The Phosphorescent Family had a pet pig. Its name was Baptiste, and it lived in a sty in the family compound. This compound was similar to the Kennedy Compound at Hyannisport, home of the Irish-American political dynasty, but in the case of the Phosphorescent compound it should be noted that the tall wire fence surrounding the property was, like the family, phosphorescent. The pig, by the way, was not.
Leafing through some old back numbers of The Hammer Of Christ the other day, I came upon an article recounting the tale of how the Phosphorescent Family obtained their pig. It was not a very interesting story, and I suspect it found its way into the magazine because the author was in possession of potentially explosive information about the editor. Never underestimate the amount of squalor, unseemliness, blackmail, and extortion in which even the most well-regarded periodicals wallow.
Anyway, the article has it that one day the patriarch of the Phosphorescent Family, Old Pappy Phosph, was leaning on a clump of gack in the compound, staring at the sky, lost in wonder, when he heard distant grunting. He rushed indoors to fetch his reel-to-reel tape recorder, for like everyone else in the family he was a keen tape-recordist of distant sounds, whether they were grunts or howls or gunfire or squelching. The Phosphorescent Family liked nothing better of an evening than to sit around splicing together tape-loops of various distant sounds and then playing them in unison. Over the years representatives from record companies and avant garde music festivals in Ulm had come bashing at the gates of the compound offering huge sums of money for these recordings, but they were always sent away empty-handed and with phosphorus burns in the very centre of their foreheads. The family had no interest in the stardom that would inevitably have swept them up had their tape-loops gone to the top of the hit parade.

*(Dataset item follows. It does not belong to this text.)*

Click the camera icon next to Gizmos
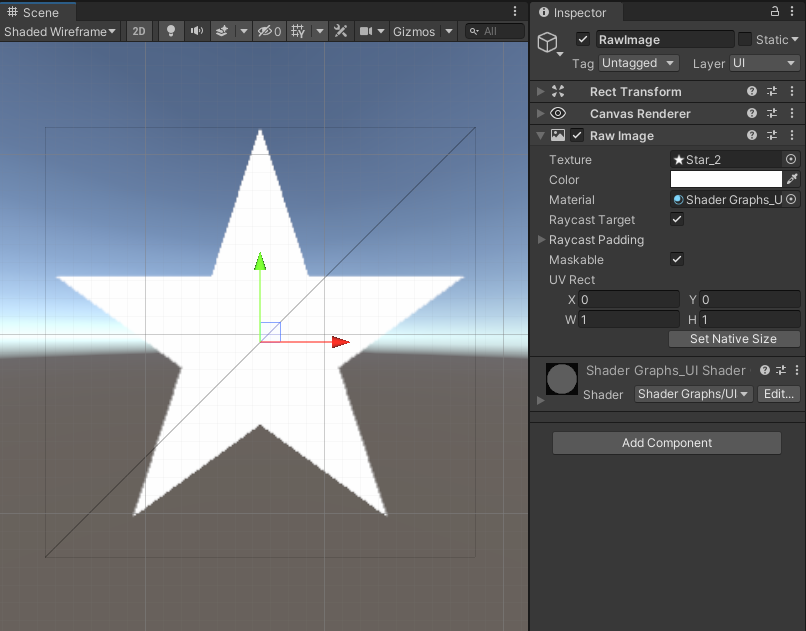 pos(366,31)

On the evening that they listened to Old Pappy Phosph’s recording of distant pig grunting, it so happened that one of the tinier members of the family piped up with a query about the source of the sounds. Told it was a pig, she begged for a pig of her own. It was gently explained to her that a pig needs a sty to live in and there was no such sty in the compound.
“Then I thall build one mythelf, and thpread it with phothphorethent muck!” she keened, before bursting into tears.
And the very next day, she did, and so impressed was the family by her initiative and energy that Old Pappy Phosph strode out across the fields and abducted the very same pig whose gruntings now played on a continuous loop on the tape-recorder next to the tiny girl’s bed.
It was her cousin, Armand Phosph, a Francophile, who named the pig Baptiste.
As I said, it is not a particularly interesting tale, but I thought it worth sharing with you, if only because it gives us a first dim insight into the lives of the Phosphorescent Family. From a selfish point of view, it allowed me to make use – tangentially, but to my satisfaction – of the words “Readings have been taken from the soil. The pig has been chosen” which came to me in my dreams just before waking this morning. We have phosphorescent muck rather than soil, and the pig was abducted rather than chosen, but I have kept faith with my not yet quite awake brain, and that’s good enough for me, so it ought to be good enough for you.
With ‘The Family Pig’ out in the open, may we now expect a bulletin entitled ‘Filthy Magpie’?